We all self-medicate.

One could argue that we are constantly seeking to change our state.

We’re always looking for ways to feel just a little bit (or a lot) more energized, calm, happy, peaceful, numb, alive, focused, creative, open, strong, playful, silly, mystified, or confident.

Sometimes our nervous system just needs a break from all the stress and struggles of life.

Other times we want to feel more powerful and in control.

Whatever it is, it’s a natural part of being alive (other animals do it, too).

And it’s not just popping pills, drinking elixirs, or smoking herbs.

We do it with food, sex (and porn), exercise, work, news, films, social media…

Wait, what?

Okay, think about this. What are you doing when you take a pill or drink a beer?

You’re giving your physiology inputs that create a change in the state of your nervous system and your endocrine system. That’s why you feel different.

And you’re ingesting those things to get a specific outcome.

If I drink this beer I’ll feel relaxed, outgoing, confident, and happy.

Now, many of us are very unconscious in our use of these things. We don’t consciously think about it that way, we just know we like it and feel better when we do it.

I like to joke that I do qigong (meditative movement practices from ancient China—kind of like yoga) because it gets me high.
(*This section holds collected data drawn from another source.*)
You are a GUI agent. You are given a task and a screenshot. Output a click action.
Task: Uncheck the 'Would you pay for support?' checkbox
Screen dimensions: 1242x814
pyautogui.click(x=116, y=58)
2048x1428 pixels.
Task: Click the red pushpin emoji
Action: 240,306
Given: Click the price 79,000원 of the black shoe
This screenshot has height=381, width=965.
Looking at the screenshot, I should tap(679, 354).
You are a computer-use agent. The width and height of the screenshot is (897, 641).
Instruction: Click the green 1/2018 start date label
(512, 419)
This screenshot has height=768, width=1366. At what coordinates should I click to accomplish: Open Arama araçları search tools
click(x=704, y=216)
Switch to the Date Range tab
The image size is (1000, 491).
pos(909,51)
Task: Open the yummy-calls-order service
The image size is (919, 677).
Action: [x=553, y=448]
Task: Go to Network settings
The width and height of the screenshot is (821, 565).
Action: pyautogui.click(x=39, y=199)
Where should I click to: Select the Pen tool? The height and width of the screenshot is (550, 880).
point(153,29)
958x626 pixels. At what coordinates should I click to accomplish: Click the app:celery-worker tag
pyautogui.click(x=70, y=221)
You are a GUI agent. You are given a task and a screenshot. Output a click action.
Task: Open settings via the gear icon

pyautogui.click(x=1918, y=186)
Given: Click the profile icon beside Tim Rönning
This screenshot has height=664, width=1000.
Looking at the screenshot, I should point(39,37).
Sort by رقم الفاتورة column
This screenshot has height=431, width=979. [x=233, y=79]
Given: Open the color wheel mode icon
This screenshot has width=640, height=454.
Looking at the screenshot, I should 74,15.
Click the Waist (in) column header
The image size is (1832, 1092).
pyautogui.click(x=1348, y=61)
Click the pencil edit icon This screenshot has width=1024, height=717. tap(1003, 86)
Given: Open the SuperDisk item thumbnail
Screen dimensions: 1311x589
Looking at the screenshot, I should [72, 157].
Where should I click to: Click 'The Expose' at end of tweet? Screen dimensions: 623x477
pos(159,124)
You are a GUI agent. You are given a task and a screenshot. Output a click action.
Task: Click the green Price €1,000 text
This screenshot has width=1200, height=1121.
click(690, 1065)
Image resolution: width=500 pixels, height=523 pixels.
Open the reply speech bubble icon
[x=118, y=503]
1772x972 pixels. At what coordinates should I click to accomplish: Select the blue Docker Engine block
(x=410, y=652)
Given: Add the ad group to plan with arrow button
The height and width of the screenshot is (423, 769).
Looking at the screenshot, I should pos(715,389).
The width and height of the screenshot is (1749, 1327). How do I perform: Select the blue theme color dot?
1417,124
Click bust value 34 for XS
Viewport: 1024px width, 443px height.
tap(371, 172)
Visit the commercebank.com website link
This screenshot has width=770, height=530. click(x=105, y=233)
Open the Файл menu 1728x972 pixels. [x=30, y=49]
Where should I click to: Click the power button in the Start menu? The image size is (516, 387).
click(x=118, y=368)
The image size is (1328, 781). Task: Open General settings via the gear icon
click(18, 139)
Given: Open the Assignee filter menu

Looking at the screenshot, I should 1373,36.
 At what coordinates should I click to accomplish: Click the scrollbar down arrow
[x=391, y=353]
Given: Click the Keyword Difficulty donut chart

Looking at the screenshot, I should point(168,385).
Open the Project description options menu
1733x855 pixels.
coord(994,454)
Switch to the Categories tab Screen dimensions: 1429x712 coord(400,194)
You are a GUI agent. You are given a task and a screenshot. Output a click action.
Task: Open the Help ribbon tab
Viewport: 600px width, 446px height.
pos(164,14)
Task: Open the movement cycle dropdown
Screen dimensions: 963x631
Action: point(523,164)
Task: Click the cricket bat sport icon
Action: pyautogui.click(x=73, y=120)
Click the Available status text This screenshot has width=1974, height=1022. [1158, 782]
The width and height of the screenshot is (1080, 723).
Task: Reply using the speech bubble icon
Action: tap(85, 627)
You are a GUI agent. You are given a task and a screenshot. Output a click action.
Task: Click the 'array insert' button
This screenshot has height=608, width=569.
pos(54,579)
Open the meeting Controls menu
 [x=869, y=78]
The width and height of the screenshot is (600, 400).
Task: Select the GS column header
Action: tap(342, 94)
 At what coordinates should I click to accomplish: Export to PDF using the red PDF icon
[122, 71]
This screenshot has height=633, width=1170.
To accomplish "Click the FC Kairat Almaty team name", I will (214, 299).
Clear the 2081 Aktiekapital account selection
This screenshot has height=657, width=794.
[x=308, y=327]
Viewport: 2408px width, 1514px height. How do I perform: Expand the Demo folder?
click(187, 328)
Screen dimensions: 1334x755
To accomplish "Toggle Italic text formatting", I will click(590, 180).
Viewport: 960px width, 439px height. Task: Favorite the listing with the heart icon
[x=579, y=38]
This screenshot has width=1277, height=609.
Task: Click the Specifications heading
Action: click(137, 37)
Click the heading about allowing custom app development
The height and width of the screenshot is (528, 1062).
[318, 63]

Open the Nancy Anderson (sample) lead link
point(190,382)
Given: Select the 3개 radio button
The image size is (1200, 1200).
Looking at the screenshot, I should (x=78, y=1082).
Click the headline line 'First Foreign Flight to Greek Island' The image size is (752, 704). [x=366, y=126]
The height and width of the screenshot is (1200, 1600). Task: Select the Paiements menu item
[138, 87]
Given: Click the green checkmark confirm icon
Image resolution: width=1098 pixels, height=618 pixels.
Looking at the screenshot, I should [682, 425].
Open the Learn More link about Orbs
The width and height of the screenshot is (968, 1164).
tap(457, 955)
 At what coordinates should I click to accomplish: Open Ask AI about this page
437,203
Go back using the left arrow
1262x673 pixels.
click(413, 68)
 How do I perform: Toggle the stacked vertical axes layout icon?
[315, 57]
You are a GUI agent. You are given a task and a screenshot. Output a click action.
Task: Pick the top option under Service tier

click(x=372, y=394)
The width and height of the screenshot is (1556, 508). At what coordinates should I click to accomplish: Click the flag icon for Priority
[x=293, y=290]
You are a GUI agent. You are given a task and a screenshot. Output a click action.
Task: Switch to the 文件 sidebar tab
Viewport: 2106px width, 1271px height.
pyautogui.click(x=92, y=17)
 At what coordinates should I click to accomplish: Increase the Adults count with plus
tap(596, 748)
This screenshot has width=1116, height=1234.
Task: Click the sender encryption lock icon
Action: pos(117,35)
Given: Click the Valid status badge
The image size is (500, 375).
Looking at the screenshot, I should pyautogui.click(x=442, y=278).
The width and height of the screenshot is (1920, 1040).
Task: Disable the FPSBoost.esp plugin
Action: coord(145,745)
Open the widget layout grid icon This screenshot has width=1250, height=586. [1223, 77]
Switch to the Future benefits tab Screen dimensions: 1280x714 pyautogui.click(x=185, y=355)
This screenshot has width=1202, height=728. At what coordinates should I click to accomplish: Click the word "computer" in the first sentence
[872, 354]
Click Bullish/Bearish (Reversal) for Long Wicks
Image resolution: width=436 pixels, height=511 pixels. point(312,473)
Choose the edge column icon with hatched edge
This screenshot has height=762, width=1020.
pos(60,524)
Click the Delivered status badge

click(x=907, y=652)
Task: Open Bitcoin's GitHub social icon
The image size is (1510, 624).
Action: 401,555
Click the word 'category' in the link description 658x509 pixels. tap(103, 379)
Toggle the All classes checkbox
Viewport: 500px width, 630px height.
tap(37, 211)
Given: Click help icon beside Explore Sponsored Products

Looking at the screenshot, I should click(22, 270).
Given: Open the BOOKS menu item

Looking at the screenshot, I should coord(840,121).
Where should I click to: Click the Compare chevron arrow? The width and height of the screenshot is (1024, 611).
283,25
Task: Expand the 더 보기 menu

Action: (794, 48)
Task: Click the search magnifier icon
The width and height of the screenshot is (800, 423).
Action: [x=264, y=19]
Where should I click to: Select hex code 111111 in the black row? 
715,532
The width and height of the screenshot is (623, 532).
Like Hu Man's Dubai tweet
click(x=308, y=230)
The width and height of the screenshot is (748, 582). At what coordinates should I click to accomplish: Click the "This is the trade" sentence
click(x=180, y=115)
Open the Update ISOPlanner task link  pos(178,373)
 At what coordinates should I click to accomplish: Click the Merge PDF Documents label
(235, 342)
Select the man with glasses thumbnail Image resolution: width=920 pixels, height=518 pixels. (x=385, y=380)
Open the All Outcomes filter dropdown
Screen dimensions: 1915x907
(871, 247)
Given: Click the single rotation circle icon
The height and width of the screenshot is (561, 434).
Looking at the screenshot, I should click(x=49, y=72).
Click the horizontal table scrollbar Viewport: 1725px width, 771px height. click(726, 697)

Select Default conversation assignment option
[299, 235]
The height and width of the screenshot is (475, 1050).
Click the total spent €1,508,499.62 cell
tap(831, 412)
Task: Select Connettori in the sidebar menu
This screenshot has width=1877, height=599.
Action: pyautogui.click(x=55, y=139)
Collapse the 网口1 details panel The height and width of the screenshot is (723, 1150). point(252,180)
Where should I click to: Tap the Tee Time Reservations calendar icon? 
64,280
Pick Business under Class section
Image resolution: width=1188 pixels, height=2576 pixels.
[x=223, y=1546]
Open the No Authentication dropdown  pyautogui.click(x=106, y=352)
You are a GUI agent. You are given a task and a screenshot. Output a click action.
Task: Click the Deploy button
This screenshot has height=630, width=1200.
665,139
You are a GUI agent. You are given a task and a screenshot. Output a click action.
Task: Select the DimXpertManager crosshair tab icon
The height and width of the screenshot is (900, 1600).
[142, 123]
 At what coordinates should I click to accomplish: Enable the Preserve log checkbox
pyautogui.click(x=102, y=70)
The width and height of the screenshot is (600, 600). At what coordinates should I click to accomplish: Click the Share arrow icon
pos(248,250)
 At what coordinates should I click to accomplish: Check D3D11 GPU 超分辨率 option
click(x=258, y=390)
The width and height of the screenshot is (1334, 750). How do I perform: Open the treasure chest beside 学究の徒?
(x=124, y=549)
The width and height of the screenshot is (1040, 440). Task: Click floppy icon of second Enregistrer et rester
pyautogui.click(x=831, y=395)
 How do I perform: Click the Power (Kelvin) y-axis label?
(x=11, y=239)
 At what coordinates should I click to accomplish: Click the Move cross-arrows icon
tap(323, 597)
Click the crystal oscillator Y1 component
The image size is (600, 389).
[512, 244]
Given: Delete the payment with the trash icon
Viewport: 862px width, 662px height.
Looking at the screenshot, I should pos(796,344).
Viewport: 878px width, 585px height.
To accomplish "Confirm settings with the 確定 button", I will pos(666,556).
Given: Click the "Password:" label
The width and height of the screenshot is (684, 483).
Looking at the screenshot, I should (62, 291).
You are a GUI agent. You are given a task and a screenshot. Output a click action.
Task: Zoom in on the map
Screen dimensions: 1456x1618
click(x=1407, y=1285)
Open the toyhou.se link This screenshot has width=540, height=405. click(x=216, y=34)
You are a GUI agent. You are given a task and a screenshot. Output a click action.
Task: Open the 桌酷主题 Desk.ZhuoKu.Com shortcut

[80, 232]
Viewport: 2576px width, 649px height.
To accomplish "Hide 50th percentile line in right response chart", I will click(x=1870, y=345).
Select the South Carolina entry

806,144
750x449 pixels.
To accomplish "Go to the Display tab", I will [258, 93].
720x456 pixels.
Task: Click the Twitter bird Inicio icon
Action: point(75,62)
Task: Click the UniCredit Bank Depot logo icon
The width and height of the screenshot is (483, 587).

Well, I joke, but not really. Qigong gets me really high.

It’s not like I’m going to go get in a car accident or make an ass out of myself at a party.

But, it does put me into a buoyant, peaceful, and creative state of mind. Often, I feel a rush of positive feelings and experience a sublime sense that everything’s going to be just fine.

Admit it, if I bottled that and sold it, you might just try it.

How about the runner’s high?

We all know that’s a thing, and lots of people are addicted to it.

In case you haven’t figured it out yet, I’m not saying that there’s anything inherently wrong with self-medicating.

Caveat: If you have an addiction that is interfering with you having a safe, healthy, and constructive existence, then yes you need to be wary of how you decide to change your state.

Whether it’s chocolate, alcohol, sex, weed, video games, or social media, the important thing is to stay awake (at least going into and choosing the experience).

Don’t check out and go unconscious, on autopilot, when you’re about to imbibe. Know what you’re doing and why.

Recognize your behaviors for what they are.

Are you hiding from some uncomfortable feelings you need to deal with?

Is it that you haven’t set good boundaries at work, so now you’re totally wiped out and just want not feel for a bit?

Often when we are trying to change our state, there is an underlying emotional component.

You will benefit when you can listen to these feelings and adjust your life accordingly.

If you’re always medicated, you could be missing vital feedback from your inner world about something that isn’t working in your life.